Greetings!
A friend of mine wants to be more secure and private in light of recent events in the USA.
They originally told me they were going to use telegram, in which I explained how Telegram is considered compromised, and Signal is far more secure to use.
But they want more detailed explanations then what I provided verbally. Please help me explain things better to them! ✨
I am going to forward this thread to them, so they can see all your responses! And if you can, please cite!
Thank you! ✨
While there may be better options out there, from a purely security standpoint.
The real world, with non-tech people needs solutions that are easy, fast and as close to foolproof as possible.
I choose Signal, because my mum, my sisters and brothers (none of which are tech people) can all go to their app stores and install Signal, it works and it is easy. Signal is private BY DEFAULT, I don’t have to remind them to turn on security for each chat, there is voice and video chat for individuals and groups, I can use it to send files. It is really good. Secure communication is their primary goal.
I have been using Signal since it was called TextSecure and I only had one contact using it.
Yes it sucked when they dropped SMS support; but these days about 98% of my messaging goes through Signal. Any SMS is usually from my doctor/dentist/bank.
I never really trusted Telegram, too many compromises. Secure communication is not their primary goal.
All big 3, Signal Telegram SimpleX, are just go to app store install, and send invite to contacts. SimpleX gets framed as technical and dissuades new users from installing, while it’s just as easy as the other 2.
Maybe, but I have had all of my family on Signal for close to 9 years now. Inertia and the network effect is a big part of why platforms stay around.
It took me saying to my mum, that I would ONLY share pictures of her new grandson on Signal to get her to install it. Once mum was on board, the rest followed pretty quickly.
The thought of getting mum to install a new messaging app now, and she is nearly 10 years older. Well it isn’t worth the effort. My threat threat model is low enough, to choose the convenience/security slider at Signal.
As a side note, every month or two; another of my contacts shows up on Signal. I have around 50 contacts using Signal now, as I said before around 98% of my messaging is through Signal.
I can’t speak about telegram, but signal is absolutely not secure to use. Its a US-based service (that must adhere to NSLs), and requires phone numbers (meaning your real identity in the US).
Matrix, XMPP, or SimpleX are all decentralized, and don’t require US hosting.
This entire article is guessing at hypothetical backdoors. Its like saying that AES is backdoored because the US government chose it as the standard defacto symmetrical encryption.
There is no proof that Signal has done anything nefarious at all.
This entire article is guessing at hypothetical backdoors.
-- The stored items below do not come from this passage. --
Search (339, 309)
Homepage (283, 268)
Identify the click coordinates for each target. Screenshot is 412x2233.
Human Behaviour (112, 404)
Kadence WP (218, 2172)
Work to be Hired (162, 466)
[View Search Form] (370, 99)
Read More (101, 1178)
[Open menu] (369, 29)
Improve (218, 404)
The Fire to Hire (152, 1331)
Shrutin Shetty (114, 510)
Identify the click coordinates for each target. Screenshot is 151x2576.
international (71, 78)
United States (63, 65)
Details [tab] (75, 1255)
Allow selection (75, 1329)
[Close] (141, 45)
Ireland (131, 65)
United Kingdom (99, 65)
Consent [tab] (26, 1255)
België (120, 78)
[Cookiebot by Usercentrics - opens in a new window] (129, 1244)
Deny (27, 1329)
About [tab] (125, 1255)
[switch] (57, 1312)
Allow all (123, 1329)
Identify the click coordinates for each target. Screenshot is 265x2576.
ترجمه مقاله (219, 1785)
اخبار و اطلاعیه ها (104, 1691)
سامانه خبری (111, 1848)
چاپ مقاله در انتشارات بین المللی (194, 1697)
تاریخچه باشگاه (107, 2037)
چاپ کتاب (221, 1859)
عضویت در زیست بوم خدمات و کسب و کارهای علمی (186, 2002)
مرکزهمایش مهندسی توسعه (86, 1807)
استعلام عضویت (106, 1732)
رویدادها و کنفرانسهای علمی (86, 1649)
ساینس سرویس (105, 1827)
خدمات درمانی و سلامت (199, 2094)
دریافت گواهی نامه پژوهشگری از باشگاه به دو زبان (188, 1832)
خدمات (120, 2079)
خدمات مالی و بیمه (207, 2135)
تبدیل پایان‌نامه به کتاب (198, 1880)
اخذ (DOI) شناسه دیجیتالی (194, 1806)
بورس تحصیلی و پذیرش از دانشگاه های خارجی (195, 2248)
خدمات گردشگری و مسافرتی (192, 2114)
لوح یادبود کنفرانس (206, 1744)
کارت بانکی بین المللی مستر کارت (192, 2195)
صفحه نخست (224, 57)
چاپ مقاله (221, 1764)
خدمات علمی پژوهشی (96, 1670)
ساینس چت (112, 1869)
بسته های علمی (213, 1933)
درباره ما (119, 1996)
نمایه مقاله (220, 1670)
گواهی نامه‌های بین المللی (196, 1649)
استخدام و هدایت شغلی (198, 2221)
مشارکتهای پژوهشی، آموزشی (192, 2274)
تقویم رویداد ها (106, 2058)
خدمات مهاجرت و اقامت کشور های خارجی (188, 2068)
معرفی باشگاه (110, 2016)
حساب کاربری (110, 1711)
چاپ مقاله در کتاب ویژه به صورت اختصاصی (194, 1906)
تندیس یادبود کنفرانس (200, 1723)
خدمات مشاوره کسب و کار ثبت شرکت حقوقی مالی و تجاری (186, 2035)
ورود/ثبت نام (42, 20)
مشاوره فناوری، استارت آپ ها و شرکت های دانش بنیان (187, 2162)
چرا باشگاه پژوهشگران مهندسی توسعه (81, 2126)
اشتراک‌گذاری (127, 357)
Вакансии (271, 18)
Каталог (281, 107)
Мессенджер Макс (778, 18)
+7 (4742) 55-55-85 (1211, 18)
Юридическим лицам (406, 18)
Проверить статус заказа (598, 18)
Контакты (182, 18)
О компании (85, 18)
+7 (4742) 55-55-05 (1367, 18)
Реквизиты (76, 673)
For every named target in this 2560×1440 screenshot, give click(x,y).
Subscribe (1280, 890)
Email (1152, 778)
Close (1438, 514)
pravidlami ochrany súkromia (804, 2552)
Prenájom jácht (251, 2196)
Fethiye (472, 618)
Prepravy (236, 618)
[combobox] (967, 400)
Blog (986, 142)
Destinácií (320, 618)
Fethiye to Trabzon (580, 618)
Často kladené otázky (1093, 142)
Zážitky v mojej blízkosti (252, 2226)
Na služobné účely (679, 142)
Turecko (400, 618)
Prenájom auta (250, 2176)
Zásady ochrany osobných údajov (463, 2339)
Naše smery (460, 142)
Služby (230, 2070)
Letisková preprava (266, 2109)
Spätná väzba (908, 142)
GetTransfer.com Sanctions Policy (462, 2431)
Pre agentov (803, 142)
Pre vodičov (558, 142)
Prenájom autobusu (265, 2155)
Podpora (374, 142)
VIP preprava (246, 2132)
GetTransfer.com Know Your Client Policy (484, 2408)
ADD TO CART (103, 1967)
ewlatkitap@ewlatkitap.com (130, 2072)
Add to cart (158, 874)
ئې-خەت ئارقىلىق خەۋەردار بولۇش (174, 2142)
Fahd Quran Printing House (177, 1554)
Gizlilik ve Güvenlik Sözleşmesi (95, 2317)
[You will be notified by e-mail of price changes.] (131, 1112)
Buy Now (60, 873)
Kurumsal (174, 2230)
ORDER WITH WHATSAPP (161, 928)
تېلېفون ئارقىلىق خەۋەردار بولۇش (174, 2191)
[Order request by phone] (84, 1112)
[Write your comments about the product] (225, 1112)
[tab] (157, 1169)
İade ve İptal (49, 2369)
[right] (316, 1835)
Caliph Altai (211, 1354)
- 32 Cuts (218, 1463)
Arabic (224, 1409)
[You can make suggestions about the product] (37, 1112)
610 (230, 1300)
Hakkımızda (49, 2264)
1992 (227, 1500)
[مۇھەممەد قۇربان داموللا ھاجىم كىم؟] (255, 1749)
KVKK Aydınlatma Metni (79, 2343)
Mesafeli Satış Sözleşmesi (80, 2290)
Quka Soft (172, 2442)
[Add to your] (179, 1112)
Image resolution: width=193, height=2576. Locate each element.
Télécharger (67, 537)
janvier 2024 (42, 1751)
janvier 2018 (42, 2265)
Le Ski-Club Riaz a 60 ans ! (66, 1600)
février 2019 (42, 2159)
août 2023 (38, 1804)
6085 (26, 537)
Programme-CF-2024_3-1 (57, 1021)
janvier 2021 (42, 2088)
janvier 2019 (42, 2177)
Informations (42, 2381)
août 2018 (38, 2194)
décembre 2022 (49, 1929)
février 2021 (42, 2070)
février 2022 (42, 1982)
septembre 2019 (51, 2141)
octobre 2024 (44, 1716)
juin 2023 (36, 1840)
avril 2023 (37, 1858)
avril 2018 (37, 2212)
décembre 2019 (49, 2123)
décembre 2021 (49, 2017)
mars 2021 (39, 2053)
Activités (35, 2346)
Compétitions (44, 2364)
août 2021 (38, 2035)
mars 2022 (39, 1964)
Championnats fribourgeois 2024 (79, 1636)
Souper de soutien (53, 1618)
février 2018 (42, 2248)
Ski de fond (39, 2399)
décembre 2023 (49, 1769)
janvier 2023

Its like saying that AES is backdoored because the US government chose it as the standard defacto symmetrical encryption.
There is no proof that Signal has done anything nefarious at all.
As an outsider, I mean isn’t that the same for news coverage for chinese/russian backdoors, but everyone believes it without any proof.
Why is US company being a US honeypot a big surprise, and its government recommending it not a big red flag? but it is when China recommends wechat? Can’t we be critical and suspicious of both authoritarian countries?
Do you have access to Signal servers to verify your claims by any chance? Afaik their servers are running modified codebase, and third party apps cannot use them. So how do you claim anything that goes behind closed doors at all? Genuinel curious.
Do you have access to Signal servers to verify your claims by any chance?
That’s not how it works. The signal protocol is designed in a way that the server can’t have access to your message contents if the client encrypts them properly. You’re supposed to assume the server might be compromised at any time. The parts you actually need to verify for safe communication are:
- the code running on your device
- the public key of your intended recipient
Being critical is good, and we should always hold them accountable for our security. We can look to third party audits for help with that.
https://community.signalusers.org/t/overview-of-third-party-security-audits/13243
So if I understand it Signal has your phone number but only logs sign up date and last activity date. So yes they can say this person has Signal and last used it on date X. Other than that no information.
Matrix doesn’t require a phone number but has no standard on logging activity so it’s up to the server admin what they log, and they could retain ip address, what users are talking in what, rooms, etc. and E2EE is not required.
I think both have different approaches. I’m just trying to understand. On one hand you have centralized system that has a standard to minimize logs or decentralized system that must be configured to use E2EE and to remove logs.